=== Objective ===
Lay out the listing below as a numbered list, omitting any blank lines.

Target pointing data:

####

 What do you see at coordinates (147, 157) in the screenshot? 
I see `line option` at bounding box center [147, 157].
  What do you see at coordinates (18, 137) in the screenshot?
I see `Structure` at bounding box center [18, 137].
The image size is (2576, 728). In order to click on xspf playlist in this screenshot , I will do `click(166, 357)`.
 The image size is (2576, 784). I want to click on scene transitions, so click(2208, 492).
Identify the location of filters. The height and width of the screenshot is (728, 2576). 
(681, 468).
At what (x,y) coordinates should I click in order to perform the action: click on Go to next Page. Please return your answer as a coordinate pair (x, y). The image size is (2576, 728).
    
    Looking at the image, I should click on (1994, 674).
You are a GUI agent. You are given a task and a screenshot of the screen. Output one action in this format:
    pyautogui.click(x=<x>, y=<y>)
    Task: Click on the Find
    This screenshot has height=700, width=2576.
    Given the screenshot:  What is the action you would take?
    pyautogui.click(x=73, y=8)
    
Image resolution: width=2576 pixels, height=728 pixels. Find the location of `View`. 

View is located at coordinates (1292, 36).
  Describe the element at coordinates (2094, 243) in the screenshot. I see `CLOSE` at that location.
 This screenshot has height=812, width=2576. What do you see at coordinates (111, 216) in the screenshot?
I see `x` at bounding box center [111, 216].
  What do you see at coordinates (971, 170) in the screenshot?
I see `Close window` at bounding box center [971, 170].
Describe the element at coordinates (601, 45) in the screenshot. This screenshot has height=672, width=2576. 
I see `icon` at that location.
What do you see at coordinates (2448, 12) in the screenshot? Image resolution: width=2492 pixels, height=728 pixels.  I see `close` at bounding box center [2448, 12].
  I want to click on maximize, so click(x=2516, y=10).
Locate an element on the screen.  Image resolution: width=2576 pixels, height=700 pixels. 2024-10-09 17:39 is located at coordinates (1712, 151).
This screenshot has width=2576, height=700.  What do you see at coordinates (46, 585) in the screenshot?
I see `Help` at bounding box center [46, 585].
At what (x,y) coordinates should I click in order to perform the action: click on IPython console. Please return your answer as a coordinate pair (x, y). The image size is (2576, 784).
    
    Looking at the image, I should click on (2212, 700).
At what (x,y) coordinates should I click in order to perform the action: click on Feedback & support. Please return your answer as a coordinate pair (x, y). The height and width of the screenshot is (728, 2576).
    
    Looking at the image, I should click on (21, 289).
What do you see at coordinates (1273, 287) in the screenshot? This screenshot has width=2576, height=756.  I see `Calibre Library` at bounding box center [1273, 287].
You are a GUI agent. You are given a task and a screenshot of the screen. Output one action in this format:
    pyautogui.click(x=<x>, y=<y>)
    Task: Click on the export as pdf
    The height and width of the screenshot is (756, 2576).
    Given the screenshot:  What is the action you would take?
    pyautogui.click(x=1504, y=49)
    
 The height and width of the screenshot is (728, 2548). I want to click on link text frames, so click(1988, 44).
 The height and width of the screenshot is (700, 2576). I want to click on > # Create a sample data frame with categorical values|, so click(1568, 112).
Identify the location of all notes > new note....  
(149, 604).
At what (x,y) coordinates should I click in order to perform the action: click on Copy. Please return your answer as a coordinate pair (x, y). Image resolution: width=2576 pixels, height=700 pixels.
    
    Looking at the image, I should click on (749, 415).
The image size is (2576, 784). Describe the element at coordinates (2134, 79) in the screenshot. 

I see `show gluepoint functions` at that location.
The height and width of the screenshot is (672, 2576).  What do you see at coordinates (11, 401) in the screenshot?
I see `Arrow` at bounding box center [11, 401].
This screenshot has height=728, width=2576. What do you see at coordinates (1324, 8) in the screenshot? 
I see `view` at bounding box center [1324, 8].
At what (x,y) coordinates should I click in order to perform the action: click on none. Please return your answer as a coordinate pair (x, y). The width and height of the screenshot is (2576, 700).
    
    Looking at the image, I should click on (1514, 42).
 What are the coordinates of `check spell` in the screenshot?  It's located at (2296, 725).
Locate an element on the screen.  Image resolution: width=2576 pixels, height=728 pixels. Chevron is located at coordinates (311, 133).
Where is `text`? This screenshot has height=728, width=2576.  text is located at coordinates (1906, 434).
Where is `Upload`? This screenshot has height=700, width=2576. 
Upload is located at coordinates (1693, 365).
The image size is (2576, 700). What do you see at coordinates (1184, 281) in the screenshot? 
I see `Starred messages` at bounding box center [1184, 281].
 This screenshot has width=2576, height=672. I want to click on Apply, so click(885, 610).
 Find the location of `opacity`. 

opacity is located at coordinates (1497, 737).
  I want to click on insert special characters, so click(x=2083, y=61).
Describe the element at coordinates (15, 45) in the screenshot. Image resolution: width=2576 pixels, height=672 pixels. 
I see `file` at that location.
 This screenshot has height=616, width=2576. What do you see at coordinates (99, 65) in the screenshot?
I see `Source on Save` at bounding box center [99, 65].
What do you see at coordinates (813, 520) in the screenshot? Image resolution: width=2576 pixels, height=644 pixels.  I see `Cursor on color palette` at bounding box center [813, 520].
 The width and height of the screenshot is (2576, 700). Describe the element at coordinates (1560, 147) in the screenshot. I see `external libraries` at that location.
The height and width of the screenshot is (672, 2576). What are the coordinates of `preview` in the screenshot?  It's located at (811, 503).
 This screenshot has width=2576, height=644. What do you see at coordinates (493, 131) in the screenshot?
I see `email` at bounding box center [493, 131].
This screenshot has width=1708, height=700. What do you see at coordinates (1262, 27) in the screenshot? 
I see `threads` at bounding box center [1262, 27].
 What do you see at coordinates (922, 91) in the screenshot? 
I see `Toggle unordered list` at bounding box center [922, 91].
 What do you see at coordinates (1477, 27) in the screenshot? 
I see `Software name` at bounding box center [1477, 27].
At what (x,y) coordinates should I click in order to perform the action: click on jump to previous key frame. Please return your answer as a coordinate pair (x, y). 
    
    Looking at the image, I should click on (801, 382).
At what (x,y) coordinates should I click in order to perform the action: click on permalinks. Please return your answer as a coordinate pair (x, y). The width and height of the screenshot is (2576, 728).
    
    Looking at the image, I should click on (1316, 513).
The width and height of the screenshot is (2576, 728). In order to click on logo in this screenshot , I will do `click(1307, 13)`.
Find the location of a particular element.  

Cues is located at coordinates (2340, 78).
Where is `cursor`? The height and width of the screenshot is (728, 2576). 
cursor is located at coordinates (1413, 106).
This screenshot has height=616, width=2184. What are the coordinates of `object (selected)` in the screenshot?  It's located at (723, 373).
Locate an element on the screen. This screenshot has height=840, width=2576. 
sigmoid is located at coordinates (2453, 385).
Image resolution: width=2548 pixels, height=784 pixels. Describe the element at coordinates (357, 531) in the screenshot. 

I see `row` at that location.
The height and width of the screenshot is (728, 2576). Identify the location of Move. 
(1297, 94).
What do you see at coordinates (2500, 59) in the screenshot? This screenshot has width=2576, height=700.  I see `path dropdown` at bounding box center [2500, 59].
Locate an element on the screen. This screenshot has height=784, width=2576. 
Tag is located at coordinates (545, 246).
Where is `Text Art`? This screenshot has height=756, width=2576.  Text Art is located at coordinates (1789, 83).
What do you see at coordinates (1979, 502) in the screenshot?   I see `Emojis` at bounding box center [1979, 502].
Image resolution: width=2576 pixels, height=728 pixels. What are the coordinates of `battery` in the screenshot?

####

=== Output below ===
1.  What do you see at coordinates (147, 157) in the screenshot? 
2. I see `line option` at bounding box center [147, 157].
3.   What do you see at coordinates (18, 137) in the screenshot?
4. I see `Structure` at bounding box center [18, 137].
5. The image size is (2576, 728). In order to click on xspf playlist in this screenshot , I will do `click(166, 357)`.
6.  The image size is (2576, 784). I want to click on scene transitions, so click(2208, 492).
7. Identify the location of filters. The height and width of the screenshot is (728, 2576). 
8. (681, 468).
9. At what (x,y) coordinates should I click in order to perform the action: click on Go to next Page. Please return your answer as a coordinate pair (x, y). The image size is (2576, 728).
10.     Looking at the image, I should click on (1994, 674).
11. You are a GUI agent. You are given a task and a screenshot of the screen. Output one action in this format:
12.     pyautogui.click(x=<x>, y=<y>)
13.     Task: Click on the Find
14.     This screenshot has height=700, width=2576.
15.     Given the screenshot:  What is the action you would take?
16.     pyautogui.click(x=73, y=8)
17. Image resolution: width=2576 pixels, height=728 pixels. Find the location of `View`. 
18. View is located at coordinates (1292, 36).
19.   Describe the element at coordinates (2094, 243) in the screenshot. I see `CLOSE` at that location.
20.  This screenshot has height=812, width=2576. What do you see at coordinates (111, 216) in the screenshot?
21. I see `x` at bounding box center [111, 216].
22.   What do you see at coordinates (971, 170) in the screenshot?
23. I see `Close window` at bounding box center [971, 170].
24. Describe the element at coordinates (601, 45) in the screenshot. This screenshot has height=672, width=2576. 
25. I see `icon` at that location.
26. What do you see at coordinates (2448, 12) in the screenshot? Image resolution: width=2492 pixels, height=728 pixels.  I see `close` at bounding box center [2448, 12].
27.   I want to click on maximize, so click(x=2516, y=10).
28. Locate an element on the screen.  Image resolution: width=2576 pixels, height=700 pixels. 2024-10-09 17:39 is located at coordinates (1712, 151).
29. This screenshot has width=2576, height=700.  What do you see at coordinates (46, 585) in the screenshot?
30. I see `Help` at bounding box center [46, 585].
31. At what (x,y) coordinates should I click in order to perform the action: click on IPython console. Please return your answer as a coordinate pair (x, y). The image size is (2576, 784).
32.     Looking at the image, I should click on (2212, 700).
33. At what (x,y) coordinates should I click in order to perform the action: click on Feedback & support. Please return your answer as a coordinate pair (x, y). The height and width of the screenshot is (728, 2576).
34.     Looking at the image, I should click on (21, 289).
35. What do you see at coordinates (1273, 287) in the screenshot? This screenshot has width=2576, height=756.  I see `Calibre Library` at bounding box center [1273, 287].
36. You are a GUI agent. You are given a task and a screenshot of the screen. Output one action in this format:
37.     pyautogui.click(x=<x>, y=<y>)
38.     Task: Click on the export as pdf
39.     The height and width of the screenshot is (756, 2576).
40.     Given the screenshot:  What is the action you would take?
41.     pyautogui.click(x=1504, y=49)
42.  The height and width of the screenshot is (728, 2548). I want to click on link text frames, so click(1988, 44).
43.  The height and width of the screenshot is (700, 2576). I want to click on > # Create a sample data frame with categorical values|, so click(1568, 112).
44. Identify the location of all notes > new note....  
45. (149, 604).
46. At what (x,y) coordinates should I click in order to perform the action: click on Copy. Please return your answer as a coordinate pair (x, y). Image resolution: width=2576 pixels, height=700 pixels.
47.     Looking at the image, I should click on (749, 415).
48. The image size is (2576, 784). Describe the element at coordinates (2134, 79) in the screenshot. 
49. I see `show gluepoint functions` at that location.
50. The height and width of the screenshot is (672, 2576).  What do you see at coordinates (11, 401) in the screenshot?
51. I see `Arrow` at bounding box center [11, 401].
52. This screenshot has height=728, width=2576. What do you see at coordinates (1324, 8) in the screenshot? 
53. I see `view` at bounding box center [1324, 8].
54. At what (x,y) coordinates should I click in order to perform the action: click on none. Please return your answer as a coordinate pair (x, y). The width and height of the screenshot is (2576, 700).
55.     Looking at the image, I should click on (1514, 42).
56.  What are the coordinates of `check spell` in the screenshot?  It's located at (2296, 725).
57. Locate an element on the screen.  Image resolution: width=2576 pixels, height=728 pixels. Chevron is located at coordinates (311, 133).
58. Where is `text`? This screenshot has height=728, width=2576.  text is located at coordinates (1906, 434).
59. Where is `Upload`? This screenshot has height=700, width=2576. 
60. Upload is located at coordinates (1693, 365).
61. The image size is (2576, 700). What do you see at coordinates (1184, 281) in the screenshot? 
62. I see `Starred messages` at bounding box center [1184, 281].
63.  This screenshot has width=2576, height=672. I want to click on Apply, so click(885, 610).
64.  Find the location of `opacity`. 
65. opacity is located at coordinates (1497, 737).
66.   I want to click on insert special characters, so click(x=2083, y=61).
67. Describe the element at coordinates (15, 45) in the screenshot. Image resolution: width=2576 pixels, height=672 pixels. 
68. I see `file` at that location.
69.  This screenshot has height=616, width=2576. What do you see at coordinates (99, 65) in the screenshot?
70. I see `Source on Save` at bounding box center [99, 65].
71. What do you see at coordinates (813, 520) in the screenshot? Image resolution: width=2576 pixels, height=644 pixels.  I see `Cursor on color palette` at bounding box center [813, 520].
72.  The width and height of the screenshot is (2576, 700). Describe the element at coordinates (1560, 147) in the screenshot. I see `external libraries` at that location.
73. The height and width of the screenshot is (672, 2576). What are the coordinates of `preview` in the screenshot?  It's located at (811, 503).
74.  This screenshot has width=2576, height=644. What do you see at coordinates (493, 131) in the screenshot?
75. I see `email` at bounding box center [493, 131].
76. This screenshot has width=1708, height=700. What do you see at coordinates (1262, 27) in the screenshot? 
77. I see `threads` at bounding box center [1262, 27].
78.  What do you see at coordinates (922, 91) in the screenshot? 
79. I see `Toggle unordered list` at bounding box center [922, 91].
80.  What do you see at coordinates (1477, 27) in the screenshot? 
81. I see `Software name` at bounding box center [1477, 27].
82. At what (x,y) coordinates should I click in order to perform the action: click on jump to previous key frame. Please return your answer as a coordinate pair (x, y). 
83.     Looking at the image, I should click on (801, 382).
84. At what (x,y) coordinates should I click in order to perform the action: click on permalinks. Please return your answer as a coordinate pair (x, y). The width and height of the screenshot is (2576, 728).
85.     Looking at the image, I should click on (1316, 513).
86. The width and height of the screenshot is (2576, 728). In order to click on logo in this screenshot , I will do `click(1307, 13)`.
87. Find the location of a particular element.  
88. Cues is located at coordinates (2340, 78).
89. Where is `cursor`? The height and width of the screenshot is (728, 2576). 
90. cursor is located at coordinates (1413, 106).
91. This screenshot has height=616, width=2184. What are the coordinates of `object (selected)` in the screenshot?  It's located at (723, 373).
92. Locate an element on the screen. This screenshot has height=840, width=2576. 
93. sigmoid is located at coordinates (2453, 385).
94. Image resolution: width=2548 pixels, height=784 pixels. Describe the element at coordinates (357, 531) in the screenshot. 
95. I see `row` at that location.
96. The height and width of the screenshot is (728, 2576). Identify the location of Move. 
97. (1297, 94).
98. What do you see at coordinates (2500, 59) in the screenshot? This screenshot has width=2576, height=700.  I see `path dropdown` at bounding box center [2500, 59].
99. Locate an element on the screen. This screenshot has height=784, width=2576. 
100. Tag is located at coordinates (545, 246).
101. Where is `Text Art`? This screenshot has height=756, width=2576.  Text Art is located at coordinates (1789, 83).
102. What do you see at coordinates (1979, 502) in the screenshot?   I see `Emojis` at bounding box center [1979, 502].
103. Image resolution: width=2576 pixels, height=728 pixels. What are the coordinates of `battery` in the screenshot?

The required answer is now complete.